Lo expuesto determina la desestimación del recurso y la confirmación de la Resolución impugnada.
VISTOSlos anteriores preceptos y los demás de general aplicación,
Fallo
Que debemos DESESTIMAR Y DESESTIMAMOS el recurso de suplicación interpuesto por la indicada representación procesal de D. Abilio contra la sentencia dictada el 24 de julio de 2015 por el Juzgado de lo Social núm. 2 de Oviedo , en los autos núm. 606/14, seguidos a su instancia contra el INSTITUTO NACIONAL DE LA SEGURIDAD SOCIAL, en reclamación sobre Incapacidad Permanente y, en consecuencia, confirmamos íntegramente la misma.
Medios de impugnación
Se advierte a las partes que contra esta sentencia cabe interponer recurso de casación para la unificación de doctrina, que habrá de prepararse mediante escrito suscrito por letrado, presentándolo en esta Sala de lo Social dentro del improrrogable plazo de los diez días hábiles inmediatos siguientes a la fecha de notificación de la misma, y en los términos del Art. 221 de la LRJS y con los apercibimientos en él contenidos.

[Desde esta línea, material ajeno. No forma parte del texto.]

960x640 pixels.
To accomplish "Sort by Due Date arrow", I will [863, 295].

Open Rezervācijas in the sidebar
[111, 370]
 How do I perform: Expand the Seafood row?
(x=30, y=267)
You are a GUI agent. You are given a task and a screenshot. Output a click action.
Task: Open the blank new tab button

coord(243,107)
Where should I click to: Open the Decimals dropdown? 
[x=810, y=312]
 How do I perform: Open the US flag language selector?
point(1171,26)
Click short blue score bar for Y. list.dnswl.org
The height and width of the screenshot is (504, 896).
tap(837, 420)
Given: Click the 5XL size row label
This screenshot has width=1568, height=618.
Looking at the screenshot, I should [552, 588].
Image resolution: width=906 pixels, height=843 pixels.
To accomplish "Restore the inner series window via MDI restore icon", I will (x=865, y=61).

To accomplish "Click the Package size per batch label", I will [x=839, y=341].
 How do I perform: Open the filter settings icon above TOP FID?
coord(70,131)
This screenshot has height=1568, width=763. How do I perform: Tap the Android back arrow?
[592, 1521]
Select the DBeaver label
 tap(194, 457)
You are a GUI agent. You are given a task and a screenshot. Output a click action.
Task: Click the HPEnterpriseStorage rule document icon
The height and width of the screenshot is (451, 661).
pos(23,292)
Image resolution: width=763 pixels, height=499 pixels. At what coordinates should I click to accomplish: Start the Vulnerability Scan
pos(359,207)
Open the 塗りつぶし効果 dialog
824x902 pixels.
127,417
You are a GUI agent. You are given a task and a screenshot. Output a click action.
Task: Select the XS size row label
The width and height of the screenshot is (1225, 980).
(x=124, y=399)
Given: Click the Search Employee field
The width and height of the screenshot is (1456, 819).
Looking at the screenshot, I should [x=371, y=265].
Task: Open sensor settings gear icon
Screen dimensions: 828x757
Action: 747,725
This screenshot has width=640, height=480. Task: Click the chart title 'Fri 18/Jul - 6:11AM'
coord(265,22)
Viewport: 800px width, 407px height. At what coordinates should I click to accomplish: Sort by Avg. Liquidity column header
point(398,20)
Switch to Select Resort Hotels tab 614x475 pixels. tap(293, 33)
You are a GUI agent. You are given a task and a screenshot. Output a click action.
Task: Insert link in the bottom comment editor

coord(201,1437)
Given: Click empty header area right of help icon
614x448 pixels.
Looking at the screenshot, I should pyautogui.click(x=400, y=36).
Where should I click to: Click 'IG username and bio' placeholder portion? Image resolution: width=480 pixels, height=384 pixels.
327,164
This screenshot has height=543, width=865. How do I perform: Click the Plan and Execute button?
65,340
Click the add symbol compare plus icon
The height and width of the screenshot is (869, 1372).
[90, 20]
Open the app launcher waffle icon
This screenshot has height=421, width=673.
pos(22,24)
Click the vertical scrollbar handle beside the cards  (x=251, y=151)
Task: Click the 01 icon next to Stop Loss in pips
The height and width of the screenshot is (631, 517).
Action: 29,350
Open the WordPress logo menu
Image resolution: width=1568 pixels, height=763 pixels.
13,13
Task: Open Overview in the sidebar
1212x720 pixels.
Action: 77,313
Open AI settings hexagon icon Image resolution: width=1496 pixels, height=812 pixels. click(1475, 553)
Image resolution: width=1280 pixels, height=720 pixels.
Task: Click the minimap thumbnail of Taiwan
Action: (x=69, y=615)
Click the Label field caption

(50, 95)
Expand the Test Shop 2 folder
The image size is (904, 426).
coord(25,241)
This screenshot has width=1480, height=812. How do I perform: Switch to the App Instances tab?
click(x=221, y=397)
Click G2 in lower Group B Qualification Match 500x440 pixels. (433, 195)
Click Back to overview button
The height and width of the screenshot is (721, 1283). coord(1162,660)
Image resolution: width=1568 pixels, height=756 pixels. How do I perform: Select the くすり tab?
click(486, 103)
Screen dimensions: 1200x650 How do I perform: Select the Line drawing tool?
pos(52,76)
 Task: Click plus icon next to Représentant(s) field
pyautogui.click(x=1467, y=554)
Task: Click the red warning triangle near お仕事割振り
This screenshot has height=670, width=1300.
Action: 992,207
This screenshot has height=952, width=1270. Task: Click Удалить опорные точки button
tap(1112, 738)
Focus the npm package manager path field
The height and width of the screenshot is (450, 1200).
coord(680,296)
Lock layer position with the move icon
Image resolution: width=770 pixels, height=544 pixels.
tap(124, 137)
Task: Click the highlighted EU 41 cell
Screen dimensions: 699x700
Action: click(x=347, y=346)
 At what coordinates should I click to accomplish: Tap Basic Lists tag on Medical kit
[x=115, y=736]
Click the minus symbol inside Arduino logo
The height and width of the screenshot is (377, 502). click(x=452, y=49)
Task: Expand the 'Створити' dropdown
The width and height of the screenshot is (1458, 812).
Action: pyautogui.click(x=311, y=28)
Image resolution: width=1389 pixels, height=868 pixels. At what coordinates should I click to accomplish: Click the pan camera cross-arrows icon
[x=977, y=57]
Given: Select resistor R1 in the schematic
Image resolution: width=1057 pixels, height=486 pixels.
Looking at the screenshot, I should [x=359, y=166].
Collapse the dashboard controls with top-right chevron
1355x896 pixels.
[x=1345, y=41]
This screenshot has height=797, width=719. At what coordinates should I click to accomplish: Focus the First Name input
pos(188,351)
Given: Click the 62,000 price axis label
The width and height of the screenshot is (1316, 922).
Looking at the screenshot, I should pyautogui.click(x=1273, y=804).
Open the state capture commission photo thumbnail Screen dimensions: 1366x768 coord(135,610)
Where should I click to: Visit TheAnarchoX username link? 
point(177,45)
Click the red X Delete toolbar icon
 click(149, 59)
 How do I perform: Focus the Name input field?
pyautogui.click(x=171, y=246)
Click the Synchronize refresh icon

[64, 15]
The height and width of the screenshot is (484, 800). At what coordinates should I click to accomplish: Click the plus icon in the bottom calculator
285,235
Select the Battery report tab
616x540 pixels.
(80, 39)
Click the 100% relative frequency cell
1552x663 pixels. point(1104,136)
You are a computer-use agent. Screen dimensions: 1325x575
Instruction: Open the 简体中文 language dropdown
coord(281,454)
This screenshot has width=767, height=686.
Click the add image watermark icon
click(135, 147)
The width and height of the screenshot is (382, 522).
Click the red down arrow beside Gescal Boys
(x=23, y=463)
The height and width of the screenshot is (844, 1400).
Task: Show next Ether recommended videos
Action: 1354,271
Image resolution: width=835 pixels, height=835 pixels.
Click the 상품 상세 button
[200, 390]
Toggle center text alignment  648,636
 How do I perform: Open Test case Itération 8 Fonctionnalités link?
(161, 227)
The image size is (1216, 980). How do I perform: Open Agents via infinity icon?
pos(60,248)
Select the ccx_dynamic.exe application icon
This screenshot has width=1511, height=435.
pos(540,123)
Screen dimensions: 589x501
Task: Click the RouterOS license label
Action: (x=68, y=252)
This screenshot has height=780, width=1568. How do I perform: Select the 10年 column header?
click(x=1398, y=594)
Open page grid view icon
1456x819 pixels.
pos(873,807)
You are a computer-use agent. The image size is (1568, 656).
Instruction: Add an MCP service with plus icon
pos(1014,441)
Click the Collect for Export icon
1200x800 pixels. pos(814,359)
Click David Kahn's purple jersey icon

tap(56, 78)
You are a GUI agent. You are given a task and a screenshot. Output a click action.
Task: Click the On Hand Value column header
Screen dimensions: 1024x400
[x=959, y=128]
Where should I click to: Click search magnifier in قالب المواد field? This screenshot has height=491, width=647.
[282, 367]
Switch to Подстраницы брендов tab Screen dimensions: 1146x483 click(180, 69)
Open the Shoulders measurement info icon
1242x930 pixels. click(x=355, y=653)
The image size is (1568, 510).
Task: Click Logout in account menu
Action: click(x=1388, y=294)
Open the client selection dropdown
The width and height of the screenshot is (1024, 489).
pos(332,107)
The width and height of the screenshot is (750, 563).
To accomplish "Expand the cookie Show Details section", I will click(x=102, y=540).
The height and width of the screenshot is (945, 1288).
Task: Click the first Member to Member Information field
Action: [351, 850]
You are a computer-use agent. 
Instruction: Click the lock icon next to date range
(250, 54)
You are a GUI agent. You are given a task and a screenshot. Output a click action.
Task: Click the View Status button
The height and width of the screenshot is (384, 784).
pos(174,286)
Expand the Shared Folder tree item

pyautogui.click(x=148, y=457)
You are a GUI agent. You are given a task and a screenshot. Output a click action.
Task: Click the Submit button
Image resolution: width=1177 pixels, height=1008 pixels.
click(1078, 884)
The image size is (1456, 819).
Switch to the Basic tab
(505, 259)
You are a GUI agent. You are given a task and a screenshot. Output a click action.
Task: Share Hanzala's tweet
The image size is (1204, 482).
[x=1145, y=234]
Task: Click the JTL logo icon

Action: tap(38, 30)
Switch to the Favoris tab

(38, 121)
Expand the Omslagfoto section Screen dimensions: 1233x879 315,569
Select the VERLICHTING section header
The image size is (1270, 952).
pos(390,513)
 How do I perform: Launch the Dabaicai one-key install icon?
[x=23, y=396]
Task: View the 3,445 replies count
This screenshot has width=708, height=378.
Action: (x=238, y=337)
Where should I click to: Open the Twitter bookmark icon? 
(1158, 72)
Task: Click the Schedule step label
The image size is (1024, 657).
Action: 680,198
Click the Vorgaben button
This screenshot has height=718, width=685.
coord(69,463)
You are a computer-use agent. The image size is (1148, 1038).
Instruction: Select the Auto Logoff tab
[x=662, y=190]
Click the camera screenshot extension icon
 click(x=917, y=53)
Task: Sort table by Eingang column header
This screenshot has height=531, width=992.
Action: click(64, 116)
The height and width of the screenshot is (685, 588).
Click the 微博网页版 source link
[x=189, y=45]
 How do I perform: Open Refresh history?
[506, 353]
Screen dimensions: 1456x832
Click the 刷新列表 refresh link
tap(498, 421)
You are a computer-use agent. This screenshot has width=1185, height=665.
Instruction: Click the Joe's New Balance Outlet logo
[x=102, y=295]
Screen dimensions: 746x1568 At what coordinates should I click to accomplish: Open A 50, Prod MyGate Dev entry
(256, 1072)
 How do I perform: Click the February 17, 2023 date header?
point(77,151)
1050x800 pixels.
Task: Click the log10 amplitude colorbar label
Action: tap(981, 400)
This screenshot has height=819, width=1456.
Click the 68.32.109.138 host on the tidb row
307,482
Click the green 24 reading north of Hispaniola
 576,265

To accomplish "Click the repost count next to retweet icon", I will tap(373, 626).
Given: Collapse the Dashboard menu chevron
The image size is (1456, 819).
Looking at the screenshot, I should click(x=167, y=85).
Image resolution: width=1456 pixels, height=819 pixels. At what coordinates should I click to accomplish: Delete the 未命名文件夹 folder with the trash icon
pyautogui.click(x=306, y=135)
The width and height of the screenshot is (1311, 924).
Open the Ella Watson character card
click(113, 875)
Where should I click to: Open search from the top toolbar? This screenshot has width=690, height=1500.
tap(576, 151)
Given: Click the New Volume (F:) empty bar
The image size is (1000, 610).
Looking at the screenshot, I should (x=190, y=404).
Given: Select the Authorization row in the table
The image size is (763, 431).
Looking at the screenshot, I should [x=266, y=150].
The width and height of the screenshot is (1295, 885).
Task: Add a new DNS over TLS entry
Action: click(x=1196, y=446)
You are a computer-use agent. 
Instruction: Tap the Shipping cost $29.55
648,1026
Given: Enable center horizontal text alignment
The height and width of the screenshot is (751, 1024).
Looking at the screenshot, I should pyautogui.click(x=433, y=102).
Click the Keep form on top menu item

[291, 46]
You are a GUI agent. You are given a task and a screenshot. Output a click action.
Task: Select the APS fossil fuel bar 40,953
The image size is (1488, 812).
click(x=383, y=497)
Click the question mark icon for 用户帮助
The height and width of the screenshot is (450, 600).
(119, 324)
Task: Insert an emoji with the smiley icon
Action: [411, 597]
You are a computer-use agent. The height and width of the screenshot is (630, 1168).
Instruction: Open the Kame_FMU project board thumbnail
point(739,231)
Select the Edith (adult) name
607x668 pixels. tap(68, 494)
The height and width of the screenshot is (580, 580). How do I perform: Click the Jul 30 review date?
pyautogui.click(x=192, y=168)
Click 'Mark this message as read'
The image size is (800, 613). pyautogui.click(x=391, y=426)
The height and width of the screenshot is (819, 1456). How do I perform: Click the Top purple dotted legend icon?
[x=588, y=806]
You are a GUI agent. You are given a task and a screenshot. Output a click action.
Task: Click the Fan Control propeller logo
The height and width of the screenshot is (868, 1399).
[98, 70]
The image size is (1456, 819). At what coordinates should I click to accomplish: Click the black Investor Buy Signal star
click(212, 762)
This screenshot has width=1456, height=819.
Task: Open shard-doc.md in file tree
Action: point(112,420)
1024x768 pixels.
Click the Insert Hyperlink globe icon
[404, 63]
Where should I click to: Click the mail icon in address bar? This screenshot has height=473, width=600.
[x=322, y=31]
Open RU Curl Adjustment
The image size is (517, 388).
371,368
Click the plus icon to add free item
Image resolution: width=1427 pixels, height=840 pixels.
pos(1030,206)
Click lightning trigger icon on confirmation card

Tasas judiciales para recurrir
La tramitación del recurso de casación para unificación de doctrina no constituye hecho imponible, y por tanto no se requiere la liquidación de tasas (Consulta vinculante de la Dirección General de Tributos V 3674-23 de 26-12-2013).
Pásense las actuaciones al Sr./Sra. Letrado/a de la Administración de Justicia para cumplir los deberes de publicidad, notificación y registro de la Sentencia.
Así, por esta nuestra Sentencia, definitivamente juzgando, lo pronunciamos, mandamos y firmamos.